═══ SOURCE DOCUMENT
However, upon ligand coordination, Th and Pa exhibit notably high 6d orbital occupancy (Th: 1.29, Pa: 1.15), alongside a slight increase for the 7s electrons and a reduction in the 5f orbital occupancy. Via the electron transfer from the ligand through the coordinate covalent bond, the natural charges of Th and Pa are reduced to +1.62 and +1.55 from the original +3 state. Considering these natural oxidation states within the bonding environment of the complex, the electronic configurations of 5f^0.47 6d^1.29 7s^0.45 (Th) and 7s^0.41 5f^1.64 6d^1.15 (Pa) line up quite well with the configuration order of known oxidation states, and one can see why 6d configurations become more favored again. This apparent preference of the 6d orbitals for the formation of the An–N bond is furthermore associated with the diffuse nature of the 6d orbitals compared to 5f, rendering them more effective acceptor orbitals if the choice is allowed by symmetry.⁶⁸ Starting from U the population of all partaking orbitals slowly converges toward the respective values of Pu with relatively low occupations (for Pu 5f: 0.25, 6d: 0.53, 7s: 0.21) matching the decreasing DI and increasing the charge for these An.

2.3. Paramagnetism

Separation of PCS and FCS via VT-pNMR Experiments

Paramagnetic NMR (pNMR) using lanthanides is an established method for the determination of molecular structures in solution.⁷⁰⁻⁷⁴ At the same time VT-NMR with actinides, especially TRU elements like Np, remains rare.^75,76 The rapid relaxation of unpaired electrons causes paramagnetic shifts, with these electrons adapting swiftly to magnetic field changes, leading to enhanced nuclear shielding beyond that provided by electrons in closed shells.^77,78 The key step for structure determination is the extraction of pseudocontact shifts (PCS) and their separation from bond-perpetrated contact shifts (FCS). The PCS are particularly informative due to their pronounced reliance on the polar coordinates of the observed nucleus, defined within a framework governed by the magnetic anisotropy tensor (Δχ_ax, Δχ_rh). To distinguish between the pseudocontact (PCS) and contact contributions (FCS) in Ln(III) complexes, several strategies have been developed,^{74,77,79−81} drawing upon Bleaney's theoretical framework.^82,83

Building on the aforementioned discussion, two experimental methods were employed to separate these contributions. First, we utilized the separation technique based on the temperature dependence of FCS and PCS as outlined by Bleaney, which exploits the distinct temperature dependencies (respectively T^–1 and T^–2) of these shifts. Second, we applied the procedure suggested by Reilley,⁷⁸ which hinges on the conservation of crystal field parameters across complexes of the same ligand. However, due to the absence of necessary literature values, this approach was applied exclusively to lanthanide complexes. The results are summarized in Table 4, and the detailed calculations and data from both methods are available in the Supporting Information.
══════
═══ INFORMATION SHOWN
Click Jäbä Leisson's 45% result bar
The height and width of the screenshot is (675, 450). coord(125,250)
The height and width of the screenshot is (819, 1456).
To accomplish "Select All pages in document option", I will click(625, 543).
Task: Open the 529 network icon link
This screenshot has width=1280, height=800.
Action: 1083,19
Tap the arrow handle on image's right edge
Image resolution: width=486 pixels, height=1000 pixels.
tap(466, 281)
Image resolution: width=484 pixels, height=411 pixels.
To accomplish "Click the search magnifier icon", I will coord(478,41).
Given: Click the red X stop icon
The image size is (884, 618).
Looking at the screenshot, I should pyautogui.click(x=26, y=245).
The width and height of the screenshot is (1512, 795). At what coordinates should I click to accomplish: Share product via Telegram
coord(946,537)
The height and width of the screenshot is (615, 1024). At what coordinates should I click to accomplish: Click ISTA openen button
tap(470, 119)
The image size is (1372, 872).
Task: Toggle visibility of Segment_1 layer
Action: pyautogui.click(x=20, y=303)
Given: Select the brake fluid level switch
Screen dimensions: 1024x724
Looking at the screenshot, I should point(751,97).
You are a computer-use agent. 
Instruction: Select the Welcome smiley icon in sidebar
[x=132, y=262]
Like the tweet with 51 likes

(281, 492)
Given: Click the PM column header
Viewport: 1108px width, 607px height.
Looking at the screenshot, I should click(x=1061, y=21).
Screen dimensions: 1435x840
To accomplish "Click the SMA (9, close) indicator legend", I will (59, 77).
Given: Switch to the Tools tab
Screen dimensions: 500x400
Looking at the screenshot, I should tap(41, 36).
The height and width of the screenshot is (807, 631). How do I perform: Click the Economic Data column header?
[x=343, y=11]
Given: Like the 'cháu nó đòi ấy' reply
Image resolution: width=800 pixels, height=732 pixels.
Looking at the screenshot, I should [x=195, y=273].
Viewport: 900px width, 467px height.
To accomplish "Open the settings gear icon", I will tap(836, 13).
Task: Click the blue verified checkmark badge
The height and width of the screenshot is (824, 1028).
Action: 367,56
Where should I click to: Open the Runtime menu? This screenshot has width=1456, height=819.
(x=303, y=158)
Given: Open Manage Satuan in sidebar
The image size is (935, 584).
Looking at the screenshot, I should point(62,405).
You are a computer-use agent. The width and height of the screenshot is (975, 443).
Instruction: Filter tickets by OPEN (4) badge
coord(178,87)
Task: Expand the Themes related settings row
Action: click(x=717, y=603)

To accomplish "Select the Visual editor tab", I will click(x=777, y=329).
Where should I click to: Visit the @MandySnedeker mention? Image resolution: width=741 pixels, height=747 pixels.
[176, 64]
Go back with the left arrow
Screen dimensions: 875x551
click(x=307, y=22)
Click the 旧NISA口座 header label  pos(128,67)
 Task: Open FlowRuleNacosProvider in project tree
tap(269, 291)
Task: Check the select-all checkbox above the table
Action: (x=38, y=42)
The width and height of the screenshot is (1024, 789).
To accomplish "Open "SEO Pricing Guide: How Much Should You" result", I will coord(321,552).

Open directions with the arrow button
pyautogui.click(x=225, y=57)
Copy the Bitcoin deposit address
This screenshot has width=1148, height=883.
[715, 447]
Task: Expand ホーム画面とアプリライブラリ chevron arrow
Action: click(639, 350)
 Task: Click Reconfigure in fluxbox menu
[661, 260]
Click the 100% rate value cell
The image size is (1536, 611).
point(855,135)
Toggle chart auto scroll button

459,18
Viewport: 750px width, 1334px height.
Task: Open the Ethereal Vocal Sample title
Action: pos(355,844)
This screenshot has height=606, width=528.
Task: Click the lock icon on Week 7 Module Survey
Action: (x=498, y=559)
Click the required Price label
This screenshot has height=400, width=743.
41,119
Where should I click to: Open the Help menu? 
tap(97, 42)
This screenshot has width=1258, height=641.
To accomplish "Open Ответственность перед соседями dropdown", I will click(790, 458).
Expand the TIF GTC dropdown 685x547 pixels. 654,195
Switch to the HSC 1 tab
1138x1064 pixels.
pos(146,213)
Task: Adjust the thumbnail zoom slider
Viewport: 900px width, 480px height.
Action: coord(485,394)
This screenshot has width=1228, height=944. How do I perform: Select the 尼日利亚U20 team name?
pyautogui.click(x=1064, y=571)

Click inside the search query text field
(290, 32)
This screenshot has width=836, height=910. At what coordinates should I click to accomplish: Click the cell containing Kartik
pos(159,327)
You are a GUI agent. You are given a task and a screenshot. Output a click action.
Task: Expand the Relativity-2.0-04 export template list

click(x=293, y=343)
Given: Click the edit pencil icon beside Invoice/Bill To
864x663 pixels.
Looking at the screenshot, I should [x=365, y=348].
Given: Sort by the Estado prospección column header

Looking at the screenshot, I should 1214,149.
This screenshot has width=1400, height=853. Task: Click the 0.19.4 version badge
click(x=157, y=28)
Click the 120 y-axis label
══════
EXERCISE INSTRUCTIONS —
1. According to the article on actinide bonding and paramagnetic NMR, what natural charges do Th and Pa reach after ligand coordination?
2. Reproduce the part of the actinide bonding article between "Building on the" and "the Supporting Information.", inclusive, substituting "method" for "technique".
3. Resume the article on actinide bonding and paramagnetic NMR after its final sentence.

RESPONSES TO THE TASKS —
1. Th reaches +1.62 and Pa reaches +1.55.

2.
Building on the aforementioned discussion, two experimental methods were employed to separate these contributions. First, we utilized the separation method based on the temperature dependence of FCS and PCS as outlined by Bleaney, which exploits the distinct temperature dependencies (respectively T^–1 and T^–2) of these shifts. Second, we applied the procedure suggested by Reilley,⁷⁸ which hinges on the conservation of crystal field parameters across complexes of the same ligand. However, due to the absence of necessary literature values, this approach was applied exclusively to lanthanide complexes. The results are summarized in Table 4, and the detailed calculations and data from both methods are available in the Supporting Information.

3.
Table 4. Separated PCS Values (δ_PCS(¹H)) by Using Bleaney’s T^–2 Temperature Dependency Method (BL) and Reilley's method (RE) at 303 K.

	Nd (2)		Sm (3)		Eu (4)		Yb (5)		U (7)	Np (8)
δPCS(1H) (ppm)	BL	RE	BL	RE	BL	RE	BL	RE	BL	BL
H3 (o-Ph)	2.14(10)	3.59(8)	–1.25(1)	0.599(13)	–3.06(22)	–3.42(7)	–4.30(19)	–18.8(4)	–1.48(2)	4.28(5)
H4 (m-Ph)	0.64(4)	1.33(3)	–0.57(1)	0.222(5)	–1.25(9)	–1.27(3)	–1.83(9)	–6.97(15)	–0.58(1)	1.47(4)
H5 (p-Ph)	0.54(4)	1.04(2)	–0.51(1)	0.174(4)	–1.17(7)	–0.99(2)	–1.54(7)	–5.45(12)	–0.58(1)	1.03(5)
H8 (iPrH)	3.89(19)	2.38(5)	2.77(8)	0.397(9)	6.78(16)	–2.27(5)	–3.07(21)	–12.5(3)	–2.97(12)	1.00(12)
Δχaxfit (10–32 m3)	–1.24	–2.15	+0.75	–0.36	+1.88	+2.05	+3.37	+11.3	+0.98	–2.74

To apply these methods, the consistency of geometry along the lanthanide series was first tested using the geometrical factor (G_i) comparison (see Table S14 and Figure S41). While the phenyl group protons showed negligible differences, significant deviations were observed for the isopropyl methyl group due to rotation, leading to their exclusion from each analysis.

The most interesting difference in the results from both methods is observed in the isopropyl methine proton (H8). In the case of separation using the Bleaney method, a very large δ_PCS magnitude is exhibited (δ_PCS(H8)/δ_PCS(H5) > 5, with the exception of Yb), whereas the Reilley method results show a ratio more akin to the geometrical ratio (G_H8/G_H5 = 2.28), indicating that it may be more reliable. This significant discrepancy can be attributed to the substantial FCS and SO-induced shift in the methine proton region, as mentioned above. Relying solely on temperature dependency for separation can lead to inaccuracies due to this factor.^20,21

The Bleaney method yields peculiar results for the Sm complex 3. Here, the Reilley approach suggests a very small paramagnetic shift, in agreement with the minimal magnetic susceptibility tensor, reported in the literature.^70,72 However, the Bleaney analysis yields a larger PCS with an opposite sign. This discrepancy is likely due to the smaller susceptibility tensor and considerable FCS contributions affecting the accuracy.

The accuracy of results for actinide complexes is notably compromised, which can be largely attributed to the SO contributions arising from the heavier actinide metals in addition to significant FCS contributions. Bleaney's method falls short in providing an accurate quantitative approximation, primarily because it restricts the temperature dependence of magnetic susceptibility to only the T^–2 term,^{21,22,60,84,85} overlooking other influential factors. Furthermore, one of the foundational assumptions of this theory—that the ligand field splitting is significantly smaller than kT (210.6 cm^–1 at 303 K)—is often not met in practice.^82,84,86 Indeed, quantum-chemical calculations that consider orbital degeneracy, correlation among the f electrons, and SO coupling demonstrate that the ligand field splitting in the examined complexes are greater than kT in all cases (see Figure S44).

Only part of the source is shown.